Die Offiziere der FSA erklärten daraufhin, dies sei eine Kriegserklärung, und sie gelobten an den Tätern Rache zu üben. Von Seiten der Islamisten wurde all dies nicht bestätigt. Doch ist unwahrscheinlich, dass ihre Gegner diese Berichte erfunden hätten, die eher einen Rückschlag als einen Erfolg für ihre Seite bedeuten.
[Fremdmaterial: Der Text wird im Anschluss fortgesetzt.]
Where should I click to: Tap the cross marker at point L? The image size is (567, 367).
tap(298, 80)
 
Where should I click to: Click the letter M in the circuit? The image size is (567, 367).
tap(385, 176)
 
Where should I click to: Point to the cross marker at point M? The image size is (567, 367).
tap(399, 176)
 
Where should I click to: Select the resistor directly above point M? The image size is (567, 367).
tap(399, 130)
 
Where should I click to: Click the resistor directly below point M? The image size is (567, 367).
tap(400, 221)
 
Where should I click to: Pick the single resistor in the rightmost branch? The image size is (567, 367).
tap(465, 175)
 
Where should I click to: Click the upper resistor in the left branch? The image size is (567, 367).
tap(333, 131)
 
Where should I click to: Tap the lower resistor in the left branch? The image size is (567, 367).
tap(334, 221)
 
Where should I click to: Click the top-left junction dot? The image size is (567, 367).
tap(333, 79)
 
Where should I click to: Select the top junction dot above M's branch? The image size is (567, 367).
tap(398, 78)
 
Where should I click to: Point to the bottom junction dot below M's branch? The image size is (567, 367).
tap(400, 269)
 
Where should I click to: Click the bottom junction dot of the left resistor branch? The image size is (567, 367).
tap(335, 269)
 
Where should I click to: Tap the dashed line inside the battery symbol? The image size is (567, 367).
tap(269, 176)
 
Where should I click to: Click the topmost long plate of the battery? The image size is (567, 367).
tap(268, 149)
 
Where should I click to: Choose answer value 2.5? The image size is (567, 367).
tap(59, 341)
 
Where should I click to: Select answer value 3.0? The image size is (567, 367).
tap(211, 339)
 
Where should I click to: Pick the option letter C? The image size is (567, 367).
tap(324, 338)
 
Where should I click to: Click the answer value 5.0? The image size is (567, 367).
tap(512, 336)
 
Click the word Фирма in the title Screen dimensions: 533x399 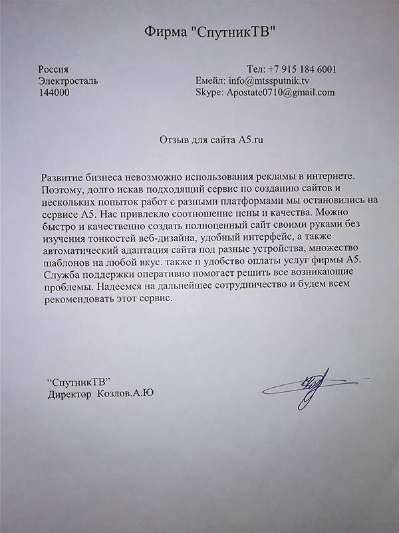click(x=163, y=31)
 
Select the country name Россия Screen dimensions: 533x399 click(x=54, y=69)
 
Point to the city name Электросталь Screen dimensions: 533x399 click(x=69, y=81)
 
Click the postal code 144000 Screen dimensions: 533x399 click(x=57, y=93)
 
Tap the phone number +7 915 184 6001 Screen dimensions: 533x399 click(x=301, y=69)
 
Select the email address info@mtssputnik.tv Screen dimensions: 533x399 click(x=269, y=81)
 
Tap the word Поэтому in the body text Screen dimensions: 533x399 click(x=61, y=189)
Kämpfe um Herrschaftsgebiete
Zusammenstösse zwischen Kämpfern der FSA und jenen der Islamisten sollen auch in Aleppo vorgekommen sein sowie mehrmals in der Jazira, das heisst den weiten Gebieten jenseits des Euphrats. Es gibt ausführliche Berichte darüber, dass die islamistischen Kämpfer, die bisher unter dem Namen Nusra-Front operierten, sich neuerdings «Islamischer Staat in der Levante» nennen, dass sie ferner in Ortschaften, die sie dominieren, eine Art von Zivilverwaltung einzuführen versuchen, deren wichtigste Funktionäre Richter sind, die nach der Scharia Recht sprechen und für Rechtlichkeit sorgen sollen. Das heisst, sie gehen dazu über, den «islamischen Staat», so wie er ihnen vorschwebt, wenigstens in groben Zügen und einzelnen Kleingebieten zu verwirklichen. Die Säkularisten der FSA wollen sie offenbar aus «ihren» Gebieten fernhalten.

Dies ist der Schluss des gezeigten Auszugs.